A run of rows
.....
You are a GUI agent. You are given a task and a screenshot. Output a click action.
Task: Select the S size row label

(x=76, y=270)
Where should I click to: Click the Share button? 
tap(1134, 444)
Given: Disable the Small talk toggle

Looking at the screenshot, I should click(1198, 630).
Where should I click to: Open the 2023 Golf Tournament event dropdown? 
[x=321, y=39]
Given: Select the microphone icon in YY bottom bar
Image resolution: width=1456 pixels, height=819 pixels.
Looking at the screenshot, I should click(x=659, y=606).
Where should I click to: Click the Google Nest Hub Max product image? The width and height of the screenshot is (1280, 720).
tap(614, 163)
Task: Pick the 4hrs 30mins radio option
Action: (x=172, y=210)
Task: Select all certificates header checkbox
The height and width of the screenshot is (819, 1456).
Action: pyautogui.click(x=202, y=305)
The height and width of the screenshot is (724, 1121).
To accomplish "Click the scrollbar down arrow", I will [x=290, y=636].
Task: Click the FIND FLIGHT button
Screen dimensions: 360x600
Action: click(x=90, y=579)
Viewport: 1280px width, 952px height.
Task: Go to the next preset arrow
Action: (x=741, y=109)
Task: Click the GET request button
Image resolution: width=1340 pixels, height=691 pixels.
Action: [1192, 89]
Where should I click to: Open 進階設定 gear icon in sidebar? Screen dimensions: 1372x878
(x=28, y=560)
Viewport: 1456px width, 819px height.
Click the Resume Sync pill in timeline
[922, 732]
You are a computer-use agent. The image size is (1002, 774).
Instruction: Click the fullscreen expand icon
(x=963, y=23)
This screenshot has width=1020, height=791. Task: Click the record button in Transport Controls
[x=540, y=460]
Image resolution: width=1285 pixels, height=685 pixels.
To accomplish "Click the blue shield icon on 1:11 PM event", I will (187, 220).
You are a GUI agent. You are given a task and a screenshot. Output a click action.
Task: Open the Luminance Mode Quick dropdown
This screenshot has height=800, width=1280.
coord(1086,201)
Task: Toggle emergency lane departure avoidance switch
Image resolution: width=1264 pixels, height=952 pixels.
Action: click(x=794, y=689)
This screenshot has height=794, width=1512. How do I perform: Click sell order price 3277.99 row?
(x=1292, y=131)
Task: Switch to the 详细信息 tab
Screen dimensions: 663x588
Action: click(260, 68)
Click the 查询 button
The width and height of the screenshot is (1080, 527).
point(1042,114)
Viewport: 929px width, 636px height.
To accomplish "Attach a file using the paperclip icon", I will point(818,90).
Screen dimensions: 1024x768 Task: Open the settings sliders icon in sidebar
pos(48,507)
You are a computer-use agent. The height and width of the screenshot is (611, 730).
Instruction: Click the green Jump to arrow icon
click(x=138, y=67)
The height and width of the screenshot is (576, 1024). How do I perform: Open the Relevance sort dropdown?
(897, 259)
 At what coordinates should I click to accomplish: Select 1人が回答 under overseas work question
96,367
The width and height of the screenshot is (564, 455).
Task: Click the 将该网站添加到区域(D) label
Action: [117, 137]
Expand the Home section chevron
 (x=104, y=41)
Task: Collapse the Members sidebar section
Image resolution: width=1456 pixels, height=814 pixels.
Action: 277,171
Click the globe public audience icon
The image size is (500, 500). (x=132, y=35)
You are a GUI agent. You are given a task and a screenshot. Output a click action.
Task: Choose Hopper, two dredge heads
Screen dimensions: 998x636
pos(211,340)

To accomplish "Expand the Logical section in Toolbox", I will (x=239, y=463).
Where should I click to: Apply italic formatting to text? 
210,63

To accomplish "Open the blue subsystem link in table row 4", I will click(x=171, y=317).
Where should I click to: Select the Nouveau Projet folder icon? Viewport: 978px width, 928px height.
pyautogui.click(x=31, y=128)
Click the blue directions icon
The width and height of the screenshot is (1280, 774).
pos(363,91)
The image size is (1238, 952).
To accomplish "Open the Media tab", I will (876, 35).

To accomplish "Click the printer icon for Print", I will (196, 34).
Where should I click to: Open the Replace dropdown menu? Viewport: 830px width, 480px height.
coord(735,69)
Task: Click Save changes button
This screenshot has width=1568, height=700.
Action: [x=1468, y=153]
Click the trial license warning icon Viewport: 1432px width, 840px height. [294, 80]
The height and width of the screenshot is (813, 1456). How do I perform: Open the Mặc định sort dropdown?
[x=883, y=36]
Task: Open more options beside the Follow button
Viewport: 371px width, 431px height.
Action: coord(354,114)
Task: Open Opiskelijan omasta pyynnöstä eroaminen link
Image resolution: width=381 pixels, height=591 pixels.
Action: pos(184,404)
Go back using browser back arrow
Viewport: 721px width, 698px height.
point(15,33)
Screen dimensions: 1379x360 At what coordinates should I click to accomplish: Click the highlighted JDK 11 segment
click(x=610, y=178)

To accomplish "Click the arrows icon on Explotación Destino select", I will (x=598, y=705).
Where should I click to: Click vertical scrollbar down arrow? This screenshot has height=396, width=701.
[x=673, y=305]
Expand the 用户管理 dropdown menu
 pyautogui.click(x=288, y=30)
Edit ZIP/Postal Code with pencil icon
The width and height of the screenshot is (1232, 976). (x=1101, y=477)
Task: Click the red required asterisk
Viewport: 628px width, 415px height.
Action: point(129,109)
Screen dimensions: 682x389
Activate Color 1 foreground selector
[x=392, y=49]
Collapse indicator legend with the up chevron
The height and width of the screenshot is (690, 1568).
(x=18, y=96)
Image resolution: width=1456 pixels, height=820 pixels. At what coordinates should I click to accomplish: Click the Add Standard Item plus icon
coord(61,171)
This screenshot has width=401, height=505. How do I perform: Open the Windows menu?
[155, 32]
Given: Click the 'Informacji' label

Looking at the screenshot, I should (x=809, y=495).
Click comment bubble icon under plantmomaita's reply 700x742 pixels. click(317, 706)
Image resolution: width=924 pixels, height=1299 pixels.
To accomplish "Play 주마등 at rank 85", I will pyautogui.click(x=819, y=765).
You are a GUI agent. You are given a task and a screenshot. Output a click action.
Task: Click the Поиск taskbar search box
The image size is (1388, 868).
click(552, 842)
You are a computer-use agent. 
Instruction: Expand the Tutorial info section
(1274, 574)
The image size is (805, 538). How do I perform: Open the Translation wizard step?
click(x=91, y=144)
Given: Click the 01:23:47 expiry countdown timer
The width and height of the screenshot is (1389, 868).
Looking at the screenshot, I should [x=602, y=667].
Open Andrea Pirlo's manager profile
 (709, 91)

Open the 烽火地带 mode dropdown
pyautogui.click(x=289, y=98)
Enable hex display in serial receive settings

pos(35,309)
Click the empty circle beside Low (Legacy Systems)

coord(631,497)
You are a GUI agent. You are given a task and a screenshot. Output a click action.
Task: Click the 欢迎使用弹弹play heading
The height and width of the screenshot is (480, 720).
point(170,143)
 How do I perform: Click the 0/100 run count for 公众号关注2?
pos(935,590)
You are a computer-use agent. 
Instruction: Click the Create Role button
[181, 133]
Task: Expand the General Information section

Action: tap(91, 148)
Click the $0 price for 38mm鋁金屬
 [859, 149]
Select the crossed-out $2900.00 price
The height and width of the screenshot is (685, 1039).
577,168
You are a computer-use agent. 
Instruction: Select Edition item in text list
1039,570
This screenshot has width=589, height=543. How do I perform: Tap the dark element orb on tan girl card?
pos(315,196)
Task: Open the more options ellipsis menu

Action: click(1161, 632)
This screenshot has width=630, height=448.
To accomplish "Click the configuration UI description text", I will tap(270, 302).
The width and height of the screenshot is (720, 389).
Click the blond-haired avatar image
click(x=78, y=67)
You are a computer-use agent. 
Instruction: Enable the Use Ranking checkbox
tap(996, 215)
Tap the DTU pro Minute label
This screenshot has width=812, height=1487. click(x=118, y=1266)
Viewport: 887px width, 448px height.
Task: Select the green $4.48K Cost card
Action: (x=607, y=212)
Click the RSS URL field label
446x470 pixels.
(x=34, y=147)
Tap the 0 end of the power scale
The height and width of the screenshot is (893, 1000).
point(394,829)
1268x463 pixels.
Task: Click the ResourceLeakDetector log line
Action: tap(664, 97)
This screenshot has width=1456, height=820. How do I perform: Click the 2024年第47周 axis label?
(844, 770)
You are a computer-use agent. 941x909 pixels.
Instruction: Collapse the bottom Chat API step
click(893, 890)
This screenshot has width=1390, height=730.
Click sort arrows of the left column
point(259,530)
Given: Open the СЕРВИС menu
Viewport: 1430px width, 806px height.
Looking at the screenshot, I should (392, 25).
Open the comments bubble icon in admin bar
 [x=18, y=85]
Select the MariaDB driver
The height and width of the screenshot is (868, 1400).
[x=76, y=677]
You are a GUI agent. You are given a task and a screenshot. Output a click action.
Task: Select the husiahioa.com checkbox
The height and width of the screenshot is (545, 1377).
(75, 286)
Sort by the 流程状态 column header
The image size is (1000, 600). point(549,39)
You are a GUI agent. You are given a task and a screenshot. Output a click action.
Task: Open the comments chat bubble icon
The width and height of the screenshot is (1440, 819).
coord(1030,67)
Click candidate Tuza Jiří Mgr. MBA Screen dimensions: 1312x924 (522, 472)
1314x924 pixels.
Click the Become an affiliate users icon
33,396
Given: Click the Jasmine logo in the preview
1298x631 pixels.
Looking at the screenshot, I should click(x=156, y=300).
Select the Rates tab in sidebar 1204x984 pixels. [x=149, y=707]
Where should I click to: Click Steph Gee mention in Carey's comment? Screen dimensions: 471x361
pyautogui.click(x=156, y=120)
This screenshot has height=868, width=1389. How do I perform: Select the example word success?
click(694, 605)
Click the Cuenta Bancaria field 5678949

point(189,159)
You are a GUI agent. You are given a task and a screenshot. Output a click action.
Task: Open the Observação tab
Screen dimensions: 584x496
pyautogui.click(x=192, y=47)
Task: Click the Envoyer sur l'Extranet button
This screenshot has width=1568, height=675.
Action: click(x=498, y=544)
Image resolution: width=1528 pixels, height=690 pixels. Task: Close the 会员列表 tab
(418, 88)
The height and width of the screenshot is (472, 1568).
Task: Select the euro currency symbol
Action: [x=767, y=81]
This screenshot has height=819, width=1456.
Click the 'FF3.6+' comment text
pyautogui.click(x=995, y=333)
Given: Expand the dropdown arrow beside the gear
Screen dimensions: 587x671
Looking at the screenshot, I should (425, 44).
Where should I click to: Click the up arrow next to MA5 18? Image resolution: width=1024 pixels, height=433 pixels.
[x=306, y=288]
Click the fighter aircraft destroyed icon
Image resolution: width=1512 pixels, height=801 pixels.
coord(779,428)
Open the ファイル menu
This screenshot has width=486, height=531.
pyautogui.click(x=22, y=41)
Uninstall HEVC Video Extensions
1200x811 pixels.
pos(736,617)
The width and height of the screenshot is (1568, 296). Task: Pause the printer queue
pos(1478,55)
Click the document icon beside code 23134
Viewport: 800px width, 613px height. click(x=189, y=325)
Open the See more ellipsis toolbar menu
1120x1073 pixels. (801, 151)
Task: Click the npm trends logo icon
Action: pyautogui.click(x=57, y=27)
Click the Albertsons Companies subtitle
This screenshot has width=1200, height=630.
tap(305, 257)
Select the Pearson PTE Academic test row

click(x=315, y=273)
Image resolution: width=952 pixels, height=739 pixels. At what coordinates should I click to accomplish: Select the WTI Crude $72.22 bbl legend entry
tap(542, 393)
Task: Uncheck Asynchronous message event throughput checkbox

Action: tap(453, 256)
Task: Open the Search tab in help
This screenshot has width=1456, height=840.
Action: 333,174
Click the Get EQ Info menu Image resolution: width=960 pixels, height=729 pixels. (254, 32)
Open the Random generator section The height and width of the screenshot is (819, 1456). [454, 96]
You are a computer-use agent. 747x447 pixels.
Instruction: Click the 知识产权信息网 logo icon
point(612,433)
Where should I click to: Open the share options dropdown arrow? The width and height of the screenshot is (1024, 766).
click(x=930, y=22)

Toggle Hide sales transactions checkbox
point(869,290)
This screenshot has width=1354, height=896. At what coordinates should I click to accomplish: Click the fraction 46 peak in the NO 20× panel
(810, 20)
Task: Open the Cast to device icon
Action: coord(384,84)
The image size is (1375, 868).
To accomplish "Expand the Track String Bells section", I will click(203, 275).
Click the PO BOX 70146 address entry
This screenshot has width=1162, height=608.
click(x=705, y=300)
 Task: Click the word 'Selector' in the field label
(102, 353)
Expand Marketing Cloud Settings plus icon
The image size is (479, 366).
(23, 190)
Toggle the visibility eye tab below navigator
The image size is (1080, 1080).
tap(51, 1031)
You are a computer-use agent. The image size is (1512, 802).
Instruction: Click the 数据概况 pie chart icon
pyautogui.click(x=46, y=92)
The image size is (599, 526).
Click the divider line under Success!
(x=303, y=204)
.....
**Brief:** Copy the rows word for word, starting at the first line and stopping after the line that contains "tap(1134, 444)".

**Answer for this exercise:**
You are a GUI agent. You are given a task and a screenshot. Output a click action.
Task: Select the S size row label

(x=76, y=270)
Where should I click to: Click the Share button? 
tap(1134, 444)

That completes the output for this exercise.